Abuse claims generally allege that the institution failed to use due care to protect children from abusive perpetrators for whom the institution is alleged to be responsible. Sexual abuse complaints typically allege that, as a result of the Policyholder’s negligence in hiring, retention, supervision, or training, the claimants suffered bodily injury for which the Policyholder is legally liable. In resisting coverage for sexual abuse claims, insurers typically assert that, if the institution knew of a perpetrator’s “proclivities” or “propensities,” then the injury arising from child abuse should not be deemed an “occurrence” because it should be considered “expected or intended” from the standpoint of the insured.
These arguments ignore the very high burden insurers must carry on such a defense. Like environmental litigation that preceded it, the insurers attempt to use a modern lens to evaluate policies and procedures adopted many decades earlier. While a church might have at one time believed that a perpetrator could be safe to return to the care of children after an intensive religious retreat and/or psychiatric treatment, one would be unlikely to find any now holding similar views. Thus, what might now seem outrageous, should be seen as negligent (and eligible for insurance coverage) in light of the understanding at the time the conduct occurred.

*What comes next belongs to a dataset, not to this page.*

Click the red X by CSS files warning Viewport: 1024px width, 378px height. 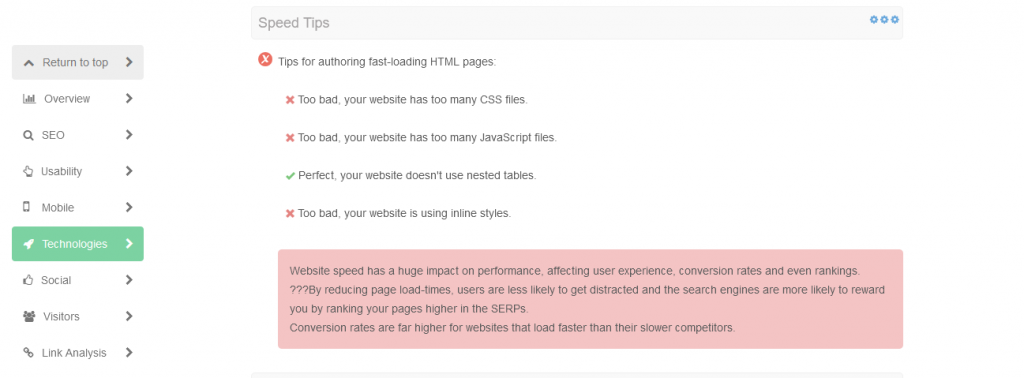(290, 100)
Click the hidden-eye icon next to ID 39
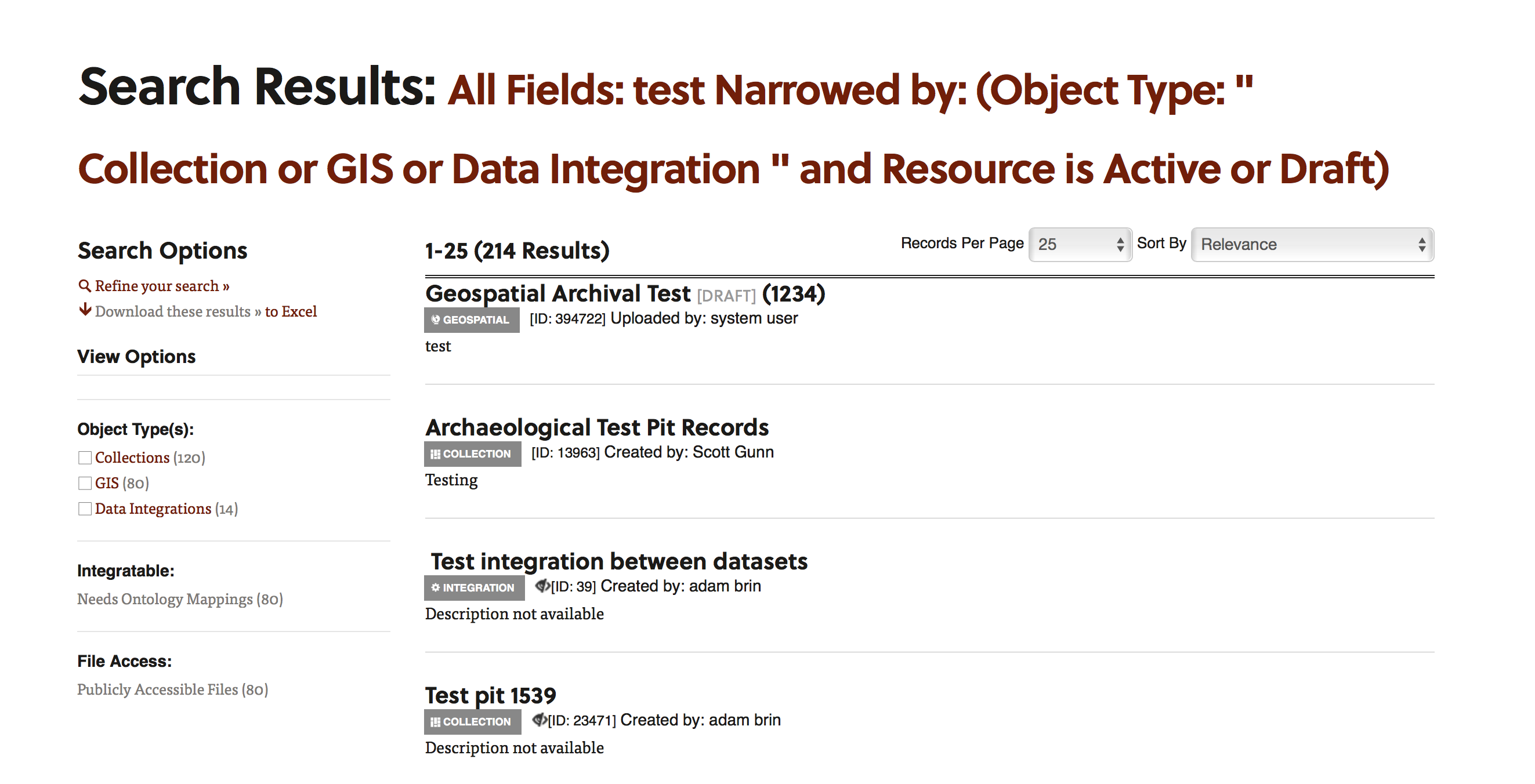The height and width of the screenshot is (784, 1535). pyautogui.click(x=542, y=586)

This is the approach adopted by New York courts. As an initial matter, New York holds that negligence in hiring or retaining an employee who commits a sexual assault can constitute an “occurrence” that is not “expected or intended” from the standpoint of the insured. See RJC Realty Holding Corp. v. Republic Franklin Ins. Co., 808 N.E.2d 1263 (N.Y. 2004). In the context of a suit against a massage parlor, the court explained that, although the assault was not an “accident” from the masseur’s point of view because he expected and intended it, the masseur’s expectations or intentions were irrelevant in determining the applicability of the insurance policy to his employer. Under New York law, the perpetrator’s abusive conduct is not imputed to his employer. Judith M. v. Sisters of Charity Hosp., 93 N.Y.2d 932 (1999). Instead, the institution is only liable for its own negligence in hiring or retaining such perpetrators. Accordingly, the court did not ascribe the masseur’s expectations or intentions to his employer in determining the applicability of the insurance policy. Id. See also Jewish Cmty. Ctr. of Staten Island v. Trumbull Ins. Co., 957 F. Supp. 2d 215, 233-34 (E.D.N.Y. 2013) (following the RJC court’s interpretation of “accident” in the context of sexual harassment and assault of children at a community center); NYAT Operating Corp. v. GAN National Insurance Co., 46 A.D.3d 287, 287-88 (1st Dep’t 2007) (“[it] does not avail [the insurer] to argue that the assault was foreseeable.”).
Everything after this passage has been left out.